Last revision Date: October 3, 1998
Copyright © 1998 FinSoft, LLC - All Rights Reserved

AUTHOR'S  NOTES:

If you work for a larger institution with a diligent MIS department, these items should be well known and your auditors and analysts probably have the patches installed.   However, you may want to check with your MIS department just to be sure.  For the rest of the world, we hope this saves you some problems.

RECALCULATION  BUG  IN  EXCEL

Most of you should know by now that Microsoft hates to tell anyone that anything is wrong; just look at the 3000 bugs fixed from Windows-95 to Windows-98 (was Windows-95 a beta that we paid for?).  Excel has had several patches over the years, most notoriously, the OLE bug that caused links to get lost after files were saved.  Now, with Microsoft Office-97 in the marketplace, we have the dreaded "recalculation errors."  These bugs do not affect users of Office-95 and versions of Excel prior to Office-97.

What are the Bugs?
In brief, there are three possible errors:  (1) If you have partial recalculations turned on (that is, only changes are recalculated and not the whole spreadsheet), the math may not update certain cells in Office-97 versions of Excel Only.  (2) In some cases, graph data points will not update correctly.  (3) In some cases, linked formulas will not update correctly.

Solutions and Patches
The easiest solution is to recalculate the entire spreadsheet prior to printing (Ctrl+Alt+F9).   You could add a recalculate command to all print macros (assuming you know visual basic for applications).

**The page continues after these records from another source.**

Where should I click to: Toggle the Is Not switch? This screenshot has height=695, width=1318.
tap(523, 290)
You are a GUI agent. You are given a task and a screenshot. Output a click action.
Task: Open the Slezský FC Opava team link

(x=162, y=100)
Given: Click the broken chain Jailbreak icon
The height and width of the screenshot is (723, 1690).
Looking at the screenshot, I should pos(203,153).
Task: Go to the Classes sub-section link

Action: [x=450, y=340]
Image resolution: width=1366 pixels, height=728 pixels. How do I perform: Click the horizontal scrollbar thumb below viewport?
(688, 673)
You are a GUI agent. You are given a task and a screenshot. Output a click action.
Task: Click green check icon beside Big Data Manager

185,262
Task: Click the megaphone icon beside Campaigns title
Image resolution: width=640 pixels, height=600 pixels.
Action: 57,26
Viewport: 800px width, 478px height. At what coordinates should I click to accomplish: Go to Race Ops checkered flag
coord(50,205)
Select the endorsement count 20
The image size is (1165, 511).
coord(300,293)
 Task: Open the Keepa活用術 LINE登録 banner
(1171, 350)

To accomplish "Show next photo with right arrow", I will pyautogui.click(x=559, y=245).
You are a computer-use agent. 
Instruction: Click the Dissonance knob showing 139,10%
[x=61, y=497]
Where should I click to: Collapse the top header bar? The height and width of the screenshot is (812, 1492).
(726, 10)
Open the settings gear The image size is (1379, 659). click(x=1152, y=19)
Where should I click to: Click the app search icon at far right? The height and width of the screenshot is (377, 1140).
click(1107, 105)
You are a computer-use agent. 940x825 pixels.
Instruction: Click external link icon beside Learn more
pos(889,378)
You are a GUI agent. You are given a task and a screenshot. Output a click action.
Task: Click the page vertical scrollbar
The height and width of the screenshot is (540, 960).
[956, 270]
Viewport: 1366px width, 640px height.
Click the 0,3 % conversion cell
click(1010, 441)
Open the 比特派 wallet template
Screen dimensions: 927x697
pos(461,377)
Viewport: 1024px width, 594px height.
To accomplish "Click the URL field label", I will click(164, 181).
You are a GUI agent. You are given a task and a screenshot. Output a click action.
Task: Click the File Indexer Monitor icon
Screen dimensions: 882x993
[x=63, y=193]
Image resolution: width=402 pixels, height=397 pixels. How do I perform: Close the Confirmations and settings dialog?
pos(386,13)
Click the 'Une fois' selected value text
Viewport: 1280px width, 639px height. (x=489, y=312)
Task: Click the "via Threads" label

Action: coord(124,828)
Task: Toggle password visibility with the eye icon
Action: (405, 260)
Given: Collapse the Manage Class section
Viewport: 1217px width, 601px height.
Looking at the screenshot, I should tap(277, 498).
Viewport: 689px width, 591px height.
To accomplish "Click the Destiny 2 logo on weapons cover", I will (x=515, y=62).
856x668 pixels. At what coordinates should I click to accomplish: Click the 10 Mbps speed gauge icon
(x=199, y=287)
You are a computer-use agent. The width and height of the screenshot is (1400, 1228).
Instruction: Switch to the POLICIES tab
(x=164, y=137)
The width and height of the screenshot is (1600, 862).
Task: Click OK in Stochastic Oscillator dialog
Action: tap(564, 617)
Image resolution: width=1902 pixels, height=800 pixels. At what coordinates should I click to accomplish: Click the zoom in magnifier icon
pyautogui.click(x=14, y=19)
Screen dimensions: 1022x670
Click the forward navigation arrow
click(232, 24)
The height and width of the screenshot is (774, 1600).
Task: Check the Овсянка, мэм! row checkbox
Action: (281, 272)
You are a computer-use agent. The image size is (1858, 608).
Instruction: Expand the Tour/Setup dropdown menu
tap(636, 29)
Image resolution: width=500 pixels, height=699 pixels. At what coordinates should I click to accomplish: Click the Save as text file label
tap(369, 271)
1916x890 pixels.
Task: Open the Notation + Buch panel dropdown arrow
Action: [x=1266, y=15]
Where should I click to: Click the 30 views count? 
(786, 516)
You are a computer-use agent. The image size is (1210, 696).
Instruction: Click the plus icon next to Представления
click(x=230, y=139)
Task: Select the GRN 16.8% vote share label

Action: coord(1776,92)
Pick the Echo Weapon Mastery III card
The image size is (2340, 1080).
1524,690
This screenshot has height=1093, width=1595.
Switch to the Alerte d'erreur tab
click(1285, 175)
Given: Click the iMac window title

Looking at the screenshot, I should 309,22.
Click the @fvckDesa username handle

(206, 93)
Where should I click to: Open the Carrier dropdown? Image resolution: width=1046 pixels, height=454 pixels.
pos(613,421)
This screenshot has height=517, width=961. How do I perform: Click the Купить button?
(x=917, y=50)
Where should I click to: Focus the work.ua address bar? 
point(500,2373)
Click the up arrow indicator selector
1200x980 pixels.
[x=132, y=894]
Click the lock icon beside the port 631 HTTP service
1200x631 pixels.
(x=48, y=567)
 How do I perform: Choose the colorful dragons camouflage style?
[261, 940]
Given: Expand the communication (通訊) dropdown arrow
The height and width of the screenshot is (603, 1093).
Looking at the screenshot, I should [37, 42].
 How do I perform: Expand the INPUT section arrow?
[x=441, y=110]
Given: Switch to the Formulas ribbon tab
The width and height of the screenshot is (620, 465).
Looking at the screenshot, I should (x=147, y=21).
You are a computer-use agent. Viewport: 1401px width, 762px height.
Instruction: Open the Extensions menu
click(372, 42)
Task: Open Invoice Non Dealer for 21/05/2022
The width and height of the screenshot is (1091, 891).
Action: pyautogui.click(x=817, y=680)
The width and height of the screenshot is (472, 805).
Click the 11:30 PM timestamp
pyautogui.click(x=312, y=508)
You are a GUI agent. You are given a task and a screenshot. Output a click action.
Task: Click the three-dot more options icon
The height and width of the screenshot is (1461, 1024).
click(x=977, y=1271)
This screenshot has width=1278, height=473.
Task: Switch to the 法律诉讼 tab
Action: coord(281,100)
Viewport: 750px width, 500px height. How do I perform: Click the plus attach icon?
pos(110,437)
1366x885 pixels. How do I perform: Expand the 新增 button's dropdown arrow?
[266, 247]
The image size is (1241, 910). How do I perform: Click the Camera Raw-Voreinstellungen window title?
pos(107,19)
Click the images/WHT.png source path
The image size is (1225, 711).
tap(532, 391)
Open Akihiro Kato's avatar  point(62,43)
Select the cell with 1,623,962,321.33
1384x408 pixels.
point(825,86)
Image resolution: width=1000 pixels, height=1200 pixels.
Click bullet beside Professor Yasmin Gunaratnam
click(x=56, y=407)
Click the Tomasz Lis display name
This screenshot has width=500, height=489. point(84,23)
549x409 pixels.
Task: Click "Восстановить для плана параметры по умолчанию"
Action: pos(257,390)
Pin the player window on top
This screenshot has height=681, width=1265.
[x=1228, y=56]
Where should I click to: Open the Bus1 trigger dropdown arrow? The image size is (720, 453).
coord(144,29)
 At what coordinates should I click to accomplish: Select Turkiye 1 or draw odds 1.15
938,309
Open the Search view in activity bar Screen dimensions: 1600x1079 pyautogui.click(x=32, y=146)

This is the THIRD Excel patch for recalculation problems and if you fixed this from the 4/98 patch, there is yet another patch.  The version 3 patch replaces prior patches (Xl8p3.exe is launched from within Xl8patch.exe).

Here are our warnings about this patch.

  1. Close ALL applications before running any patches.

  2. You MUST first install Office Service Pack 1, available from Microsoft for free at:.
    http://officeupdate.microsoft.com
    This download can take about an hour with a regular modem.  Be patient.
    Do you have Service Pack-1 installed already?  Open Excel and select Help-About from the menubar at the top of the screen.  The version should say SR-1 at the top of the screen, otherwise, download SP-1 or SP-2.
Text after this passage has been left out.